◆ Required work: The entries below contain a stretch that opens with the line containing "17B (553, 696)" and closes with the line containing "60A (838, 161)"; set down that stretch exactly, both ends included, and nothing else.

◆ Information given:

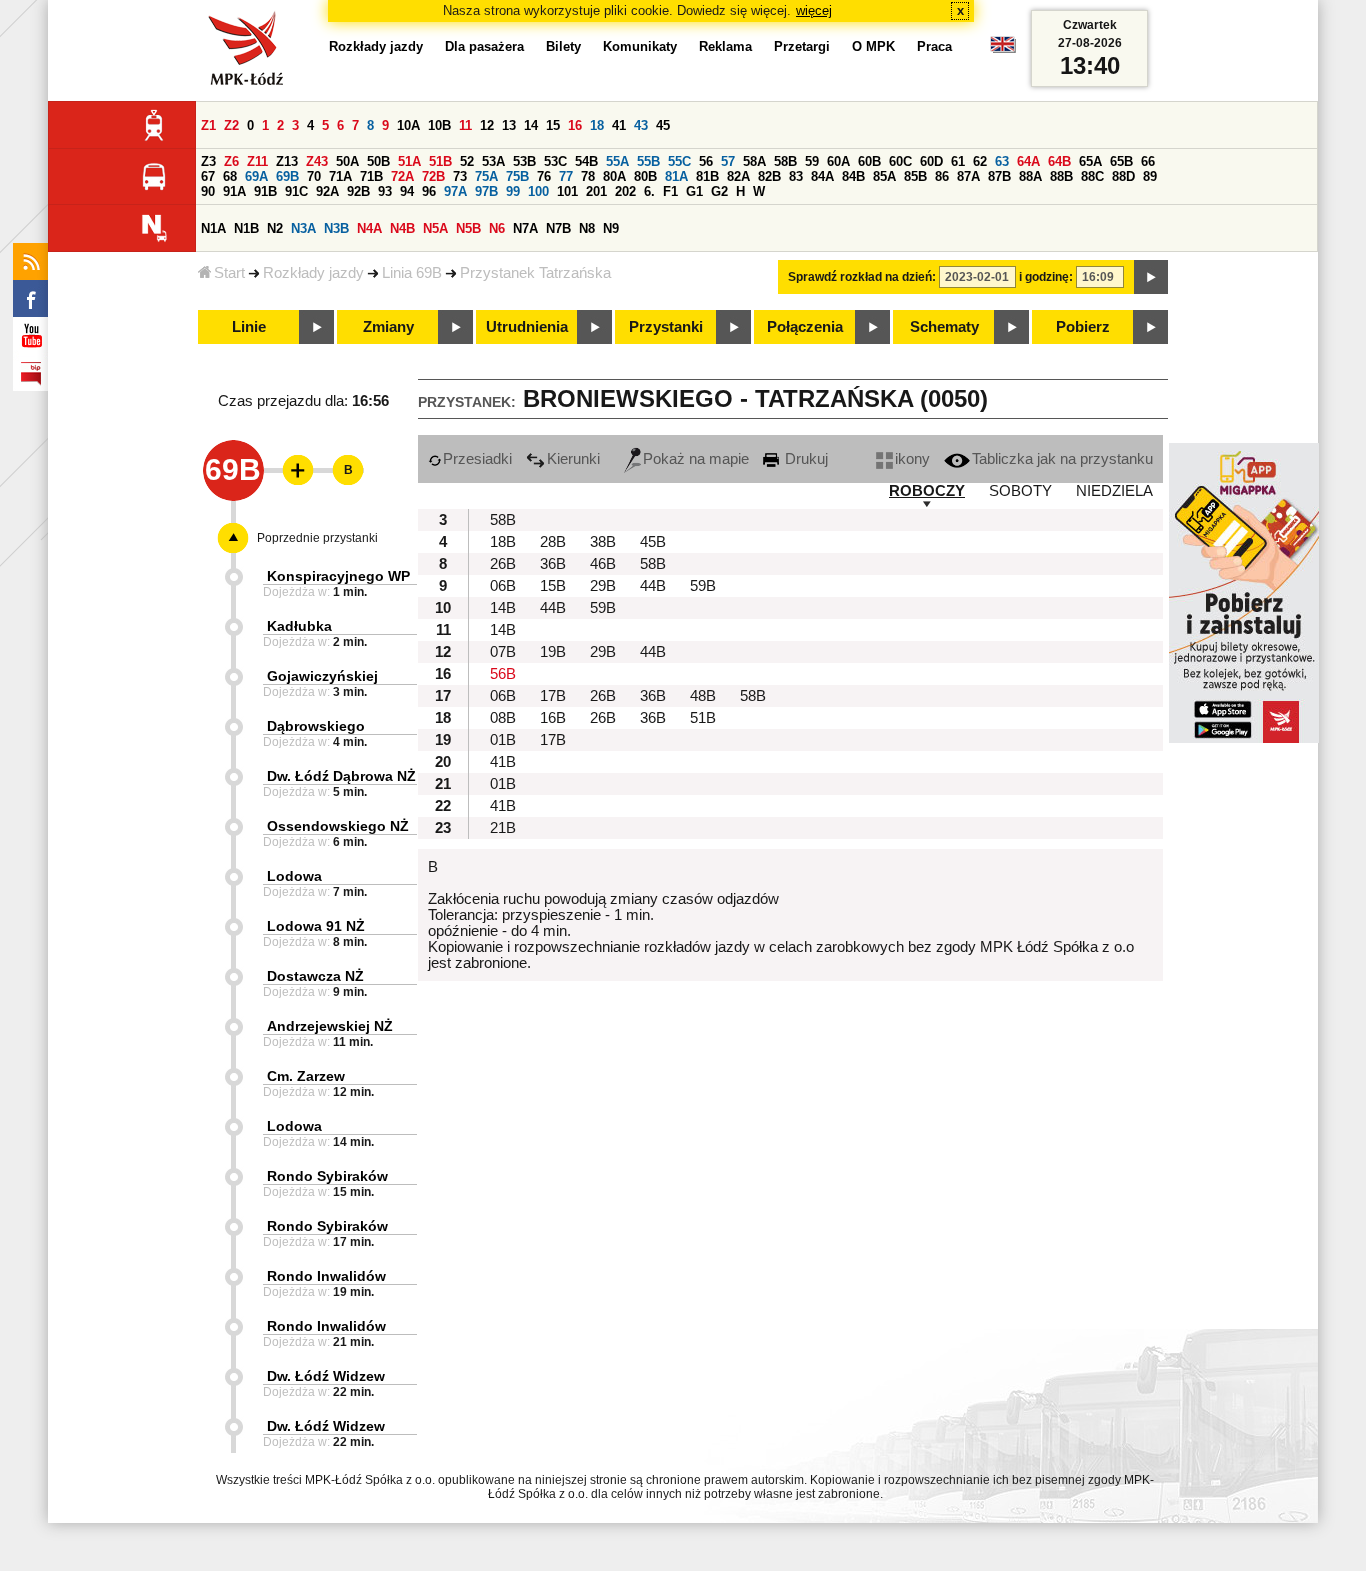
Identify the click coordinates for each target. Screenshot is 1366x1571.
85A (884, 176)
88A (1030, 176)
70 (314, 176)
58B (785, 161)
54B (586, 161)
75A (486, 176)
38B (603, 542)
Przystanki (666, 327)
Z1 (208, 125)
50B (378, 161)
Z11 (257, 161)
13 (509, 125)
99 (513, 191)
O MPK (873, 46)
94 (407, 191)
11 (465, 125)
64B (1059, 161)
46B (603, 564)
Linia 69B (412, 273)
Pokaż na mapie (696, 459)
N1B (246, 228)
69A (256, 176)
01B (503, 740)
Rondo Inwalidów (326, 1276)
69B (287, 176)
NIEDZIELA (1114, 491)
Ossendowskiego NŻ (338, 826)
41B (503, 762)
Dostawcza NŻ (315, 976)
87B (999, 176)
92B (358, 191)
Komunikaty (640, 46)
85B (915, 176)
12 (487, 125)
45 (663, 125)
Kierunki (573, 459)
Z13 (287, 161)
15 (553, 125)
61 (958, 161)
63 (1002, 161)
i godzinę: (1046, 277)
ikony (912, 459)
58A (754, 161)
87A (968, 176)
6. (649, 191)
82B (769, 176)
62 (980, 161)
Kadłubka (299, 626)
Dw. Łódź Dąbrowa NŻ (341, 776)
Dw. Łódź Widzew (326, 1376)
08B (503, 718)
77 (566, 176)
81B (707, 176)
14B (503, 608)
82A (738, 176)
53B (524, 161)
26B (503, 564)
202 (625, 191)
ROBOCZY (927, 491)
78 (588, 176)
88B (1061, 176)
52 (467, 161)
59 (812, 161)
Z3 (208, 161)
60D (931, 161)
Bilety (563, 46)
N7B (558, 228)
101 (567, 191)
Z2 (231, 125)
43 (641, 125)
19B (553, 652)
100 (538, 191)
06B (503, 586)
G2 (719, 191)
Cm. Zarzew (306, 1076)
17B (553, 696)
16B (553, 718)
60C (900, 161)
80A (614, 176)
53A (493, 161)
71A (340, 176)
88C (1092, 176)
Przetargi (802, 46)
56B (503, 674)
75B (517, 176)
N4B (402, 228)
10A (408, 125)
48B (703, 696)
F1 (670, 191)
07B (503, 652)
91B (265, 191)
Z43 (317, 161)
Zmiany (388, 327)
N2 (275, 228)
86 (942, 176)
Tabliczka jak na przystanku (1062, 459)
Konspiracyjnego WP (338, 576)
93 (385, 191)
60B (869, 161)
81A (676, 176)
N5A (435, 228)
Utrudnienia (527, 327)
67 (208, 176)
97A (455, 191)
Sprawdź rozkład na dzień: (862, 277)
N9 (611, 228)
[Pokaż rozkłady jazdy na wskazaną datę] (1151, 277)
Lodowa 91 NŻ (316, 926)
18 (597, 125)
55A (617, 161)
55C (679, 161)
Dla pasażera (484, 46)
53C (555, 161)
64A (1028, 161)
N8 (587, 228)
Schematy (944, 327)
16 (575, 125)
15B (553, 586)
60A (838, 161)
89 (1150, 176)
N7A (525, 228)
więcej (814, 10)
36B (553, 564)
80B (645, 176)
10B (439, 125)
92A (327, 191)
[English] (1003, 49)
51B (440, 161)
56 (706, 161)
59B (703, 586)
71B (371, 176)
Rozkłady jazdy (313, 273)
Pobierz (1083, 327)
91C (296, 191)
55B (648, 161)
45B (653, 542)
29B (603, 586)
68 (230, 176)
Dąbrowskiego (316, 726)
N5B (468, 228)
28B (553, 542)
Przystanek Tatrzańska (535, 273)
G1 (694, 191)
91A (234, 191)
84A (822, 176)
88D (1123, 176)
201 (596, 191)
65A (1090, 161)
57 (728, 161)
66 (1148, 161)
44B (653, 586)
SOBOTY (1020, 491)
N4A (369, 228)
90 (208, 191)
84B (853, 176)
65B (1121, 161)
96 (429, 191)
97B (486, 191)
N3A (303, 228)
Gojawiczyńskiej (322, 676)
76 (544, 176)
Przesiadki (477, 459)
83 (796, 176)
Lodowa (294, 876)
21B (503, 828)
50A (347, 161)
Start (229, 273)
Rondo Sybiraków (327, 1176)
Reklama (725, 46)
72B (433, 176)
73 (460, 176)
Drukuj (804, 459)
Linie (249, 327)
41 (619, 125)
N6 (497, 228)
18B (503, 542)
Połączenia (805, 327)
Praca (934, 46)
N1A (213, 228)
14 (531, 125)
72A (402, 176)
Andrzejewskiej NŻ (330, 1026)
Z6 (231, 161)
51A (409, 161)
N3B (336, 228)
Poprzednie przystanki (317, 538)
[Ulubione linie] (292, 470)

◆ Task output:
17B (553, 696)
16B (553, 718)
60C (900, 161)
80A (614, 176)
53A (493, 161)
71A (340, 176)
88C (1092, 176)
Przetargi (802, 46)
56B (503, 674)
75B (517, 176)
N4B (402, 228)
10A (408, 125)
48B (703, 696)
F1 (670, 191)
07B (503, 652)
91B (265, 191)
Z43 (317, 161)
Zmiany (388, 327)
N2 (275, 228)
86 (942, 176)
Tabliczka jak na przystanku (1062, 459)
Konspiracyjnego WP (338, 576)
93 (385, 191)
60B (869, 161)
81A (676, 176)
N5A (435, 228)
Utrudnienia (527, 327)
67 (208, 176)
97A (455, 191)
Sprawdź rozkład na dzień: (862, 277)
N9 (611, 228)
[Pokaż rozkłady jazdy na wskazaną datę] (1151, 277)
Lodowa 91 NŻ (316, 926)
18 (597, 125)
55A (617, 161)
55C (679, 161)
Dla pasażera (484, 46)
53C (555, 161)
64A (1028, 161)
N8 (587, 228)
Schematy (944, 327)
16 (575, 125)
15B (553, 586)
60A (838, 161)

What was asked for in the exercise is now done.